Gail Horton Calmerton (November 2, 1861 – February 5, 1950) was an educator and a charter member of the National Council of Primary Education.

==Early life==
Gail Horton Calmerton was born on November 2, 1861, in Wisconsin, the daughter of E. Rudolph and M. Rougene Calmerton.

Calmerton was a graduate of State Normal school in Oshkosh, Wisconsin, and University of Chicago.

==Career==
Gail Calmerton was interested in all civic and educational matters.

Calmerton was a former Supervisor of Primary Education in the Public Schools of Fort Wayne, Indiana, before moving to California. The first primary supervisor was Annie Klingensmith, hired in 1899, a graduate of State Normal School in Indiana, PA, and Oswego Normal School in New York. Calmerton replaced Klingensmith in 1905, when Klingensmith resigned to accept a similar position in Paterson, New Jersey, and Calmerton served in that position until 1923.

Calmerton wrote educational articles, children's stories and verse.
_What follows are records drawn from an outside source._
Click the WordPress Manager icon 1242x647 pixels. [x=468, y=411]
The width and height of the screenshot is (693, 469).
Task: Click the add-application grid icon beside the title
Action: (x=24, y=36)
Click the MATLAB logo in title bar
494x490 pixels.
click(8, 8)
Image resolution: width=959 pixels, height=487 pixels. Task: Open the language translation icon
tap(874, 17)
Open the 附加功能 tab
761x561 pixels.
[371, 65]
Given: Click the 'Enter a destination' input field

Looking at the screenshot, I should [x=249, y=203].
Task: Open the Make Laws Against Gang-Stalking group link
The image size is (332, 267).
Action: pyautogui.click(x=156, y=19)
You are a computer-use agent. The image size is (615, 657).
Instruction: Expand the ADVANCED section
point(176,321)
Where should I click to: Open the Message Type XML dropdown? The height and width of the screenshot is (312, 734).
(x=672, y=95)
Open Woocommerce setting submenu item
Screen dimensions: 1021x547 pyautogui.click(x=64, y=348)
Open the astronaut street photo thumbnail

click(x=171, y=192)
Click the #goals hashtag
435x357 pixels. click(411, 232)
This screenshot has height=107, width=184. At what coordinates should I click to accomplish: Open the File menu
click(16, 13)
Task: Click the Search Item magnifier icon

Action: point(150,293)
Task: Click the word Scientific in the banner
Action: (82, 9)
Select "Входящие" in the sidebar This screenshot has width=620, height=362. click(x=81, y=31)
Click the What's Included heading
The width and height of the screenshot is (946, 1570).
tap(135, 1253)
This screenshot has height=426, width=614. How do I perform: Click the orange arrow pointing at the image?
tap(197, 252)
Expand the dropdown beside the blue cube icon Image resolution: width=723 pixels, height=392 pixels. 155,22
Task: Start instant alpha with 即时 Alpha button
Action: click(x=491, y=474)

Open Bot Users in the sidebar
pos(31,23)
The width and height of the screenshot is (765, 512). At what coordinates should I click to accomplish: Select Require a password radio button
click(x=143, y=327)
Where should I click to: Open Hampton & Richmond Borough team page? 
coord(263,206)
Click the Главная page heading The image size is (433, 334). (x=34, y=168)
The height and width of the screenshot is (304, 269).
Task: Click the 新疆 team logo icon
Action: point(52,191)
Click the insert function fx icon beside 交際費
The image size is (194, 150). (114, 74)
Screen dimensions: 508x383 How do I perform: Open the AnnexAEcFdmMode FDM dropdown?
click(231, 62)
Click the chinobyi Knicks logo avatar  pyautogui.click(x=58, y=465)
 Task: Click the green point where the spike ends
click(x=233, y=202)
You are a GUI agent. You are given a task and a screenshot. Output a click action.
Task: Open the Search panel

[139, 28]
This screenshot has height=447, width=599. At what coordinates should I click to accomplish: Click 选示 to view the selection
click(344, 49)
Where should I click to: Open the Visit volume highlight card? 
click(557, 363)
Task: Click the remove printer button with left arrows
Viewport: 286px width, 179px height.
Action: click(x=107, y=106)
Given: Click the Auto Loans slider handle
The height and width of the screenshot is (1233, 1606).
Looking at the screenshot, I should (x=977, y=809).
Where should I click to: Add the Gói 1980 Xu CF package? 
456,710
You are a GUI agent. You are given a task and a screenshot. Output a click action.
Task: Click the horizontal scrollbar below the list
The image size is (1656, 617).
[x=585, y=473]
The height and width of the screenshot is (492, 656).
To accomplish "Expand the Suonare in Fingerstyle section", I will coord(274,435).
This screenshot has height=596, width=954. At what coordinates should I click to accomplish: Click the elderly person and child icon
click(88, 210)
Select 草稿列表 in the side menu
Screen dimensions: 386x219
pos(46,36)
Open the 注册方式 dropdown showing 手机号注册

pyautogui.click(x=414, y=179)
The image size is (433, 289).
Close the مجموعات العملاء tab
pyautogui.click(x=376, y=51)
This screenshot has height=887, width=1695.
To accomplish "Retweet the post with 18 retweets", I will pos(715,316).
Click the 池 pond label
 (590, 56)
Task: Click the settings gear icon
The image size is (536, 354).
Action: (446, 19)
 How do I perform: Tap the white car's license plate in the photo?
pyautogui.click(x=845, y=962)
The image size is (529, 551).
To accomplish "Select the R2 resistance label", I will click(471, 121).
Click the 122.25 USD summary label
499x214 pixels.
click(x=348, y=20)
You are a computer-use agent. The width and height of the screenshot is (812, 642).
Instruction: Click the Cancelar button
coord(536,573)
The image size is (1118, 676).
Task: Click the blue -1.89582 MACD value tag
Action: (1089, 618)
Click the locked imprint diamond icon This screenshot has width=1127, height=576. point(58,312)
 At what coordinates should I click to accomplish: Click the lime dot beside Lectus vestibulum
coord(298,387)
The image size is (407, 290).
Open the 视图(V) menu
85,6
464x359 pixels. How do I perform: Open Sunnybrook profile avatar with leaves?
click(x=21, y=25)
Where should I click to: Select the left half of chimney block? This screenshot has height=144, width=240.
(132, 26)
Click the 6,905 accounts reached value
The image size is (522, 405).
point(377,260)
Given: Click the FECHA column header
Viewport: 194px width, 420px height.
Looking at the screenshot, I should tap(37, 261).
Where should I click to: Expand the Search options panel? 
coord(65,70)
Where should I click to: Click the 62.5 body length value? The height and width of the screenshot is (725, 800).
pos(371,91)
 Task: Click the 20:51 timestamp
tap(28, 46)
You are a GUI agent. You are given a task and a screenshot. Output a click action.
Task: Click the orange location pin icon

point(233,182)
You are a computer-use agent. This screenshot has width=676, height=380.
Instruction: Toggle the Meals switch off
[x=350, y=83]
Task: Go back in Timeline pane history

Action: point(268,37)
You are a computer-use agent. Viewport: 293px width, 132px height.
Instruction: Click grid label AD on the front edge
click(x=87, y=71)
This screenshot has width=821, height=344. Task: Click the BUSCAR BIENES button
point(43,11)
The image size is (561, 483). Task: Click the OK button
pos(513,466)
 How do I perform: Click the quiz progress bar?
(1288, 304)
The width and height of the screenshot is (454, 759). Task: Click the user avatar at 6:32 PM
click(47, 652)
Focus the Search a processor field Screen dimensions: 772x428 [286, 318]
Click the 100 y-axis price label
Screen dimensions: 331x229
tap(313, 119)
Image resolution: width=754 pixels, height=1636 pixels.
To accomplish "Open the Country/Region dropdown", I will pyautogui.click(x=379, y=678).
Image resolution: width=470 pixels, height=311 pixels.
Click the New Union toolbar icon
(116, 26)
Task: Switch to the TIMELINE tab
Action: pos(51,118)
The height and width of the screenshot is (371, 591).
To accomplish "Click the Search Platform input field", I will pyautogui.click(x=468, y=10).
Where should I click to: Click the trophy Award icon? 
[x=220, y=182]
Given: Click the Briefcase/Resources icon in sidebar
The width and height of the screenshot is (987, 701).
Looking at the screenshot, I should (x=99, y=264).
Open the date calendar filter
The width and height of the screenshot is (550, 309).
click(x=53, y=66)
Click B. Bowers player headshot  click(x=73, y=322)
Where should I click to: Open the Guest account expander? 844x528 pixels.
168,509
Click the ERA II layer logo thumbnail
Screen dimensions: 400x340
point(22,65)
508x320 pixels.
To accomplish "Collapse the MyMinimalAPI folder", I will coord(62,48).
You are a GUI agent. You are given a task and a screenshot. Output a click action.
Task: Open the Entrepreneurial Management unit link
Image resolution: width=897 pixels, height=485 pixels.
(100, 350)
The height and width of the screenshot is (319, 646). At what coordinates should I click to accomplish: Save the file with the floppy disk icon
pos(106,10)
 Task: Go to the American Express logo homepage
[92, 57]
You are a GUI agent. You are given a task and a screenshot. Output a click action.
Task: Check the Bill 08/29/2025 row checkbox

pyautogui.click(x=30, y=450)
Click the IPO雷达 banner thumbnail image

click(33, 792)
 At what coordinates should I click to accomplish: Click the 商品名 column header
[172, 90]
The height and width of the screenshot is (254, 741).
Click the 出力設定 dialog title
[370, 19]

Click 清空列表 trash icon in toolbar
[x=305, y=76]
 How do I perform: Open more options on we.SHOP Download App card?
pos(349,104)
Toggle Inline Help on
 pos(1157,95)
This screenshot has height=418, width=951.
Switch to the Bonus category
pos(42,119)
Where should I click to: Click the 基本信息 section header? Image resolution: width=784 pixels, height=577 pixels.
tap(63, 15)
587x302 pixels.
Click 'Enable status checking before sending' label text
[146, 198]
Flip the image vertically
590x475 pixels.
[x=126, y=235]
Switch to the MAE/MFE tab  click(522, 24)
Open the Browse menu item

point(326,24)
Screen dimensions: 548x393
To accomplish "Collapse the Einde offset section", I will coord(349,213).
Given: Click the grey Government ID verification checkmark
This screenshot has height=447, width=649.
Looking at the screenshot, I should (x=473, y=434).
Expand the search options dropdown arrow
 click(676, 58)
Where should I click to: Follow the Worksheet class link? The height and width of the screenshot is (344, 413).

She was the coauthor, together with William Henry Wheeler (1854-1936), of "Wheeler Graded Readers" and author: "Practical Projects, Plays and Games" (book for teachers).

For many years Calmerton was institute instructor and lecturer in theory and practice of primary work.

Calmerton was a member of the University Women's Club, American Pen Women, and the National Council of Primary Education (charter member).

==Personal life==
Gail Calmerton was a resident of California since 1923 and lived at 2344 Fort Stockton Drive, San Diego, California.

Calmerton died on February 5, 1950, and is buried at Forest Lawn Memorial Park (Glendale), Section:	Col. of Patience, Iris Terr, Map #:	1, Lot:	0, Space:	21356, Property:	Niche.

==Legacy==
Gail Calmerton was the donor of "The Gail Calmerton Teachers' and Juvenile Library" (2,000 volumes), Fort Wayne, Indiana: the library board received a check for $1,000 to be used to create a trust fund to purchase children's books.

In 1952 the Regents of University of California, Berkeley, established The Gail H. Calmerton Scholarships, two scholarships of $1,200 each open to worthy and needy students in any department of the University, using the funds presented by Calmerton.